Orang-orang yang gelisah, memilih jalan yang tak lazim agar segera sampai di tujuan. Mereka berjalan memanfaatkan dahan dan ranting pohon sebagai pijakan. Rimbunnya daun pohon itu mereka jadikan naungan untuk berteduh. Buahnya dipetik dan dimakan sebagai bekal perjalanan.
Sedangkan orang-orang yang tenang dan penuh kesabaran menempuh jalan dengan semestinya. Mereka terus berjalan dengan penuh keyakinan bahwa Tuhan akan menyertai langkah mereka, cepat atau lambat sampai di tujuan tak jadi masalah. Meski di sepanjang perjalanan mereka harus bekerja keras mematahkan dahan dan menebas ranting-ranting yang menyulitkan. Menepis dedaunan yang mengganggu dan tetap membiarkan buah di pohon itu, tanpa menyentuhnya.

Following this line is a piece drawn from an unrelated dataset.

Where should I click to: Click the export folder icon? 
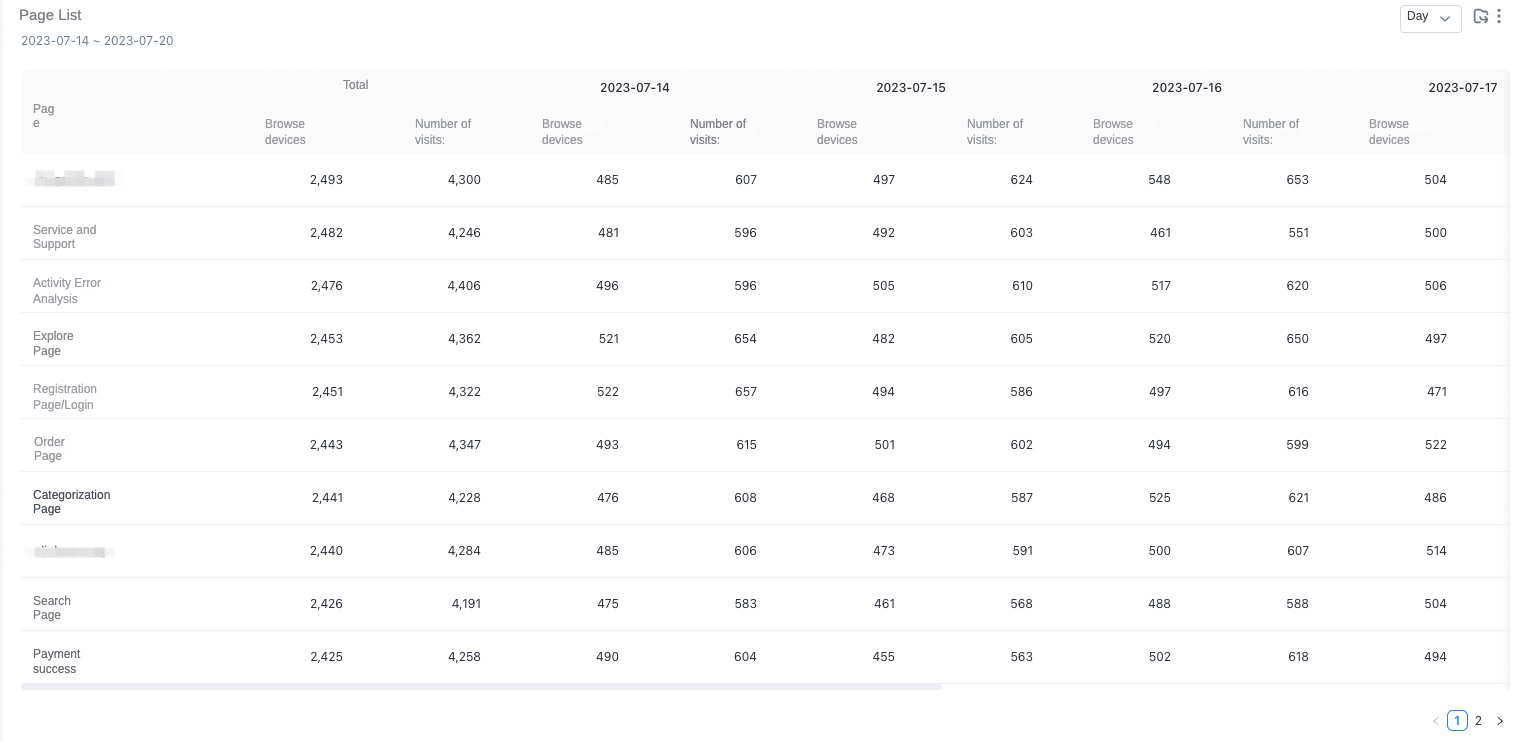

Tak seberapa lama terdengarlah kabar bahwa para penempuh jalan yang gelisah itu, telah sampai di tujuan. Tapi sayang, mereka kemudian jatuh sakit. Kaki mereka lumpuh, raut wajah mereka muram. Tangan mereka saling bersikutan dan kulit mereka melepuh. Ternyata daun-daun pohon itu membakar perlahan apa-apa yang dinaunginya. Mereka tak mampu lagi bersuara dan yang lebih mengenaskan, hati mereka membusuk. Ternyata buah pohon itu sangat beracun.
Sementara para penempuh jalan yang tenang itu, akhirnya sampai dengan peluh yang bercucuran. Mereka kelelahan, tapi tampak begitu bahagia. Hal itu terpancar dari wajah dan ucapan rasa syukur dari mulut mereka. Saling berjabat tangan dan berangkulan, mensyukuri keselamatan yang masih diberikan. Keyakinan mereka pada Yang Maha Kuasa telah melindungi hati dan diri mereka dari bahaya pohon kedengkian.